> **What needs to be done**
Each line from the one containing "Издания библиотеки (119, 2428)" through the last line of the data below is to be written out verbatim, and nothing more.

> **Input data**
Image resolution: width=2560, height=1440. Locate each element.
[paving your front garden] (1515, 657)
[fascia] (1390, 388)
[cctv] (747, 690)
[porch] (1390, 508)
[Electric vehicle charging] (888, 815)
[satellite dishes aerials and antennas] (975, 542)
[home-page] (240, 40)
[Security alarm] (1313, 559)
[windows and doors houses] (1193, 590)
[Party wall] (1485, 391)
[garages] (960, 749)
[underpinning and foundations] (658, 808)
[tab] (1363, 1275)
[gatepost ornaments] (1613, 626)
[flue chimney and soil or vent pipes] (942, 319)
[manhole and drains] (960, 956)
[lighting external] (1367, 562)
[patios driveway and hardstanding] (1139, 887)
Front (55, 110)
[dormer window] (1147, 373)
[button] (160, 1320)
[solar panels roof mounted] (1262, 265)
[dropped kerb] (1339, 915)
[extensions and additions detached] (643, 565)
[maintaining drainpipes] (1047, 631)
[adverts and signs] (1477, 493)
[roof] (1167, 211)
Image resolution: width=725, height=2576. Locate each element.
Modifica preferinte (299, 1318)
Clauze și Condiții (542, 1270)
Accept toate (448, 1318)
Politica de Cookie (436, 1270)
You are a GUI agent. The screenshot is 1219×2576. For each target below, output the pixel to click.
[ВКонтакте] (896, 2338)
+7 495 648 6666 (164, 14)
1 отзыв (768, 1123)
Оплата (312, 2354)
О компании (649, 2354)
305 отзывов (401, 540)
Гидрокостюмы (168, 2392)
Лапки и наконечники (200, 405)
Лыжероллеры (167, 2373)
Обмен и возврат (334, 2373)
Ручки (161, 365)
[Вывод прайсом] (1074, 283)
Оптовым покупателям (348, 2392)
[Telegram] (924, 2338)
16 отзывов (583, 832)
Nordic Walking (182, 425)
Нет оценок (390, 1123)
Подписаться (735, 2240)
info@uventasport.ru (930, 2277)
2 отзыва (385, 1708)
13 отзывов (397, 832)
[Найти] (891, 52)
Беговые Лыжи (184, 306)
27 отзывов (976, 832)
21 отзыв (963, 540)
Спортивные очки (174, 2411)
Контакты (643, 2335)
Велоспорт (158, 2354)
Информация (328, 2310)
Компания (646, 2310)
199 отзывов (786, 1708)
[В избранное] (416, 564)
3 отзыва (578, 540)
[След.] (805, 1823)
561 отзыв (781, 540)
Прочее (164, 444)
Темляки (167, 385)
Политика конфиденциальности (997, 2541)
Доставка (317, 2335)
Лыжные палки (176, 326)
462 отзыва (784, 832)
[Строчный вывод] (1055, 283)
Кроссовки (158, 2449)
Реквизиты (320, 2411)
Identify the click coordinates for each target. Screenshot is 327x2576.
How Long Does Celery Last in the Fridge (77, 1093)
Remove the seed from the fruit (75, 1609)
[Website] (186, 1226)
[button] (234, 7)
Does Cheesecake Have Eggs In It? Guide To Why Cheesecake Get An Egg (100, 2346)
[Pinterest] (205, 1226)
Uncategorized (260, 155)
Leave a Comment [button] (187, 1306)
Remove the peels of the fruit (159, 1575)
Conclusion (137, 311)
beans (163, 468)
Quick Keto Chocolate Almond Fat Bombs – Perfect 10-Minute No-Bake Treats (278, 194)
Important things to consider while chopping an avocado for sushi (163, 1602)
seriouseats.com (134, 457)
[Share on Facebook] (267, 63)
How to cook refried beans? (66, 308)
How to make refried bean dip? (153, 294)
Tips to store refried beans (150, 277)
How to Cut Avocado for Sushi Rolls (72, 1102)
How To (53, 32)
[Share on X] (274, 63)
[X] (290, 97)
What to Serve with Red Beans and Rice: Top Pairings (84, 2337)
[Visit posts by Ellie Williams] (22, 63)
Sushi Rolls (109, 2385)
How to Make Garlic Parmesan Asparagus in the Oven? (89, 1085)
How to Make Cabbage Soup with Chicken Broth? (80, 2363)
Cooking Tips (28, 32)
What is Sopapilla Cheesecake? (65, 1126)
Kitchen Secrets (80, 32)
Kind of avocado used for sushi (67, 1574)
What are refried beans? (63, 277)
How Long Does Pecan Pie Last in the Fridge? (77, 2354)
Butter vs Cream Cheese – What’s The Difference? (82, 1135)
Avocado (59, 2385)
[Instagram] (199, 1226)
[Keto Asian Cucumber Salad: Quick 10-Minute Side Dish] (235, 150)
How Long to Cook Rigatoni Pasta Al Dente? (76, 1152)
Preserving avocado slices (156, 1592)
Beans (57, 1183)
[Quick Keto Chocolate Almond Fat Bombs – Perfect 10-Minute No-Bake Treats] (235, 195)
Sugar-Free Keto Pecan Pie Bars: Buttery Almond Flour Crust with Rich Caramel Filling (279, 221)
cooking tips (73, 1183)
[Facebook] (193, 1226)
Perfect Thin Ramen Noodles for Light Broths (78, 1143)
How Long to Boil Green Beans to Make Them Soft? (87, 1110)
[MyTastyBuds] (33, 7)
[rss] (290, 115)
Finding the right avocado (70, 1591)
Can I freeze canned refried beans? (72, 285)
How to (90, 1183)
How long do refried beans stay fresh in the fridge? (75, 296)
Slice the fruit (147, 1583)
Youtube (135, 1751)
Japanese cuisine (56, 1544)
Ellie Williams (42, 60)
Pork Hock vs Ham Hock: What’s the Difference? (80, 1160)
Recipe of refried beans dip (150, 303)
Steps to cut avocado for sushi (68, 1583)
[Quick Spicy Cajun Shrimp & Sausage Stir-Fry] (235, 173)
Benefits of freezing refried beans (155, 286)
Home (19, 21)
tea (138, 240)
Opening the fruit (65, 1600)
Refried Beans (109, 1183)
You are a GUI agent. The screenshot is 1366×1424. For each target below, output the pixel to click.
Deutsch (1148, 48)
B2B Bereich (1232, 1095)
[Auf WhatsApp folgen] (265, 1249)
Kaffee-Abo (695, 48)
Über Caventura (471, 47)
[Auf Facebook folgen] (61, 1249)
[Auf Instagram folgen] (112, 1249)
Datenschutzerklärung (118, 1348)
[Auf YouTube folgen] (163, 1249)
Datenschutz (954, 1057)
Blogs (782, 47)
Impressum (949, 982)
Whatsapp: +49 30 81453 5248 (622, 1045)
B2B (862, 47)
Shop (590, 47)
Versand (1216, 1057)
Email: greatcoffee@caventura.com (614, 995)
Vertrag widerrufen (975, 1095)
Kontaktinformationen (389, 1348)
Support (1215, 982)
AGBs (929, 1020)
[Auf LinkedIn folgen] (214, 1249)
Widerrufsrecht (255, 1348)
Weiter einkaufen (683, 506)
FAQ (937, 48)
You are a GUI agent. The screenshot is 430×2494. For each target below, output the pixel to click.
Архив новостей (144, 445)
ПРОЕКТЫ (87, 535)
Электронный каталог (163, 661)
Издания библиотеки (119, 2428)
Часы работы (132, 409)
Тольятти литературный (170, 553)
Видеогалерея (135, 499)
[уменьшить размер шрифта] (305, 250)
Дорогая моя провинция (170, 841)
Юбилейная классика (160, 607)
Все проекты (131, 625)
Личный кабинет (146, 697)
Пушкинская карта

> **Result of the exercise**
Издания библиотеки (119, 2428)
Часы работы (132, 409)
Тольятти литературный (170, 553)
Видеогалерея (135, 499)
[уменьшить размер шрифта] (305, 250)
Дорогая моя провинция (170, 841)
Юбилейная классика (160, 607)
Все проекты (131, 625)
Личный кабинет (146, 697)
Пушкинская карта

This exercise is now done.